Give as output the line that contains "[region] (180, 1673)", followed by every remaining line of the entries, unchanged and with nothing added.

** Exercise inputs follows **

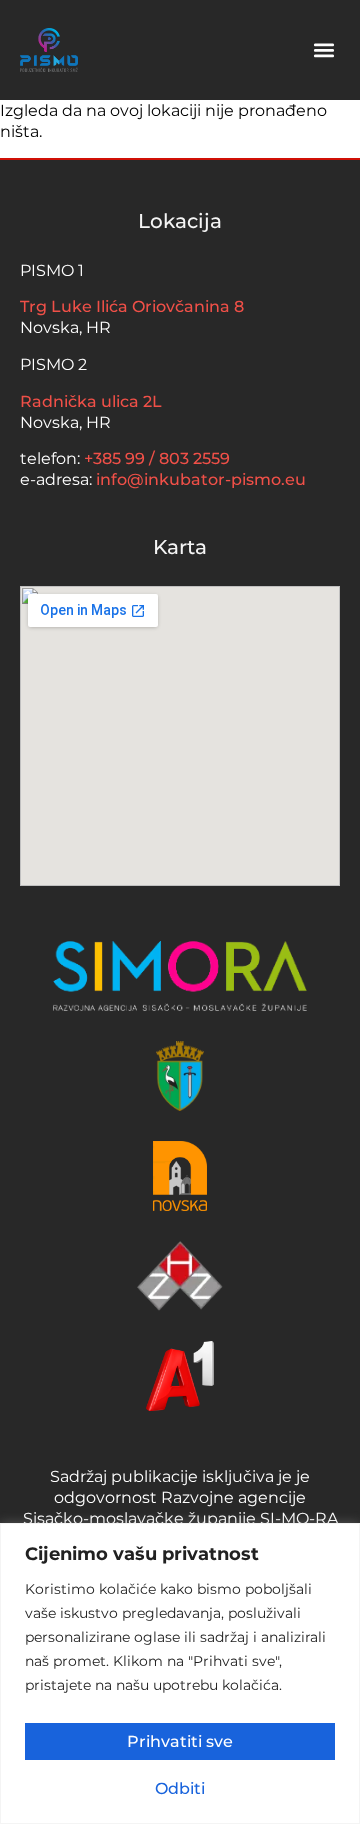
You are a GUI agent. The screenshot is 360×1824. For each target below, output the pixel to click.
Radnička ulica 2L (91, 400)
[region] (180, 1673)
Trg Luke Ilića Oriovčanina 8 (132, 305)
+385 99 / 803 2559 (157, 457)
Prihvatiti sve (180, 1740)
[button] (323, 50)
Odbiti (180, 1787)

** End of Exercise inputs **

- _Finished exercise_:
[region] (180, 1673)
Trg Luke Ilića Oriovčanina 8 (132, 305)
+385 99 / 803 2559 (157, 457)
Prihvatiti sve (180, 1740)
[button] (323, 50)
Odbiti (180, 1787)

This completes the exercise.